The rulings in the High Court
[7] In the High Court the four respondents (referred to collectively as “BNZ”) sought orders that the Commissioner provide discovery of the above-noted sets of documents on the basis that these documents would assist to impugn the basis of the Commissioner’s decisions regarding the critical structured finance transactions. The Commissioner resisted such discovery on grounds of irrelevance.
[8] Miller J ruled that:
(a) The Westpac and National rulings were discoverable because they were relevant to BNZ’s defence to the Commissioner’s claim that the transactions had the purpose or effect of tax avoidance in part because they were mass-produced by intermediaries and marketed to various banks (High Court judgment at [33]). He held that it did not matter that the Commissioner was not a party to the transactions sought to be discovered.
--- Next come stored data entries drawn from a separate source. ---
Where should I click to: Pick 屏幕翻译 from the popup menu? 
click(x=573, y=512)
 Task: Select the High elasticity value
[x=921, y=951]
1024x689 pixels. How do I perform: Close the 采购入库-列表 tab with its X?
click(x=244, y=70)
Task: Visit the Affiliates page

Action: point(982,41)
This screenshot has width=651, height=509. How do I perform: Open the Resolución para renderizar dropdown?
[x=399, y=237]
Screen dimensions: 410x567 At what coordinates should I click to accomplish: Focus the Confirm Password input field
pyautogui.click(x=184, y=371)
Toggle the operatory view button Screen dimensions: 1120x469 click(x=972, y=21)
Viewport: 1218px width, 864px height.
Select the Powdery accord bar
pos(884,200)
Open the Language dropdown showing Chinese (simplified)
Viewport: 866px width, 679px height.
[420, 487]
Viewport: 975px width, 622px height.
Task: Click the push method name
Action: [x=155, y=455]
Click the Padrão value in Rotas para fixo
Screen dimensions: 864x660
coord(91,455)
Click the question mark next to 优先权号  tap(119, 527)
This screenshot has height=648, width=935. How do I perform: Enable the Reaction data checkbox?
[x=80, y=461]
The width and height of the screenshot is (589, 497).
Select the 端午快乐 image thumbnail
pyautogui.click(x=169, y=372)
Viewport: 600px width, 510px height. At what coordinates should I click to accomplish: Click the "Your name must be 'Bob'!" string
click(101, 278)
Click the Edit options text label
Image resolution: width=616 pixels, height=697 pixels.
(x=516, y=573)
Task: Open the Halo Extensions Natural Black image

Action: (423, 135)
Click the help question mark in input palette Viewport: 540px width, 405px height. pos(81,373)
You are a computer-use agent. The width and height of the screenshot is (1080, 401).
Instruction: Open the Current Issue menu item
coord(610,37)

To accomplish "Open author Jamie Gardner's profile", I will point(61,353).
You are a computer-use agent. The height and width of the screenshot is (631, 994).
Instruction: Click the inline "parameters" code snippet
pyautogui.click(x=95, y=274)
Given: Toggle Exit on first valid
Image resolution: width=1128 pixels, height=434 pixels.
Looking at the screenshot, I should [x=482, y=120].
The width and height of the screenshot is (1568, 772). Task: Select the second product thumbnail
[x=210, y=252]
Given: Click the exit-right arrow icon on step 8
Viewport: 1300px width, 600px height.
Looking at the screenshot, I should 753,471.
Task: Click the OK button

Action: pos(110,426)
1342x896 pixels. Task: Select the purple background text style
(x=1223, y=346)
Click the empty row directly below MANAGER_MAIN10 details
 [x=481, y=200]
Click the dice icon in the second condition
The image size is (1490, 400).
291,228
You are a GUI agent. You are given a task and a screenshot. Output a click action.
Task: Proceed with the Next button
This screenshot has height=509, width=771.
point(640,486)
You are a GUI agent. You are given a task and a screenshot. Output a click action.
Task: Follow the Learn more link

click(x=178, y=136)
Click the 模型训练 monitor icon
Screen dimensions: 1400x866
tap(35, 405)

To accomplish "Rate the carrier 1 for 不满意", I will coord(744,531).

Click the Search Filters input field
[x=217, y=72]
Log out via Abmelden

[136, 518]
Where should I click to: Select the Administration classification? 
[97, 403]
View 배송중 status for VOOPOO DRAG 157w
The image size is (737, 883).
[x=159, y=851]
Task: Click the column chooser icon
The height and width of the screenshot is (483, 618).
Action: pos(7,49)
An admission by the Commissioner regarding allegedly substantially similar transactions was relevant because it was the quality of the transactions that was in dispute, and the Commissioner was a party to the present litigation. The weight properly attached to such transactions was a separate question, but could not rule out threshold admissibility;
(b) The Westpac and National preliminary documents were discoverable because discovery “should extend to documents which the Commissioner took into account when making rulings on what he now characterises as template transactions” (at [38]). Miller J found that such documents were discoverable because they might impact upon the weight that a court would attach to the Commissioner’s rulings “as an admission by, or opinion of, the Commissioner about the purpose and effect of such transactions.”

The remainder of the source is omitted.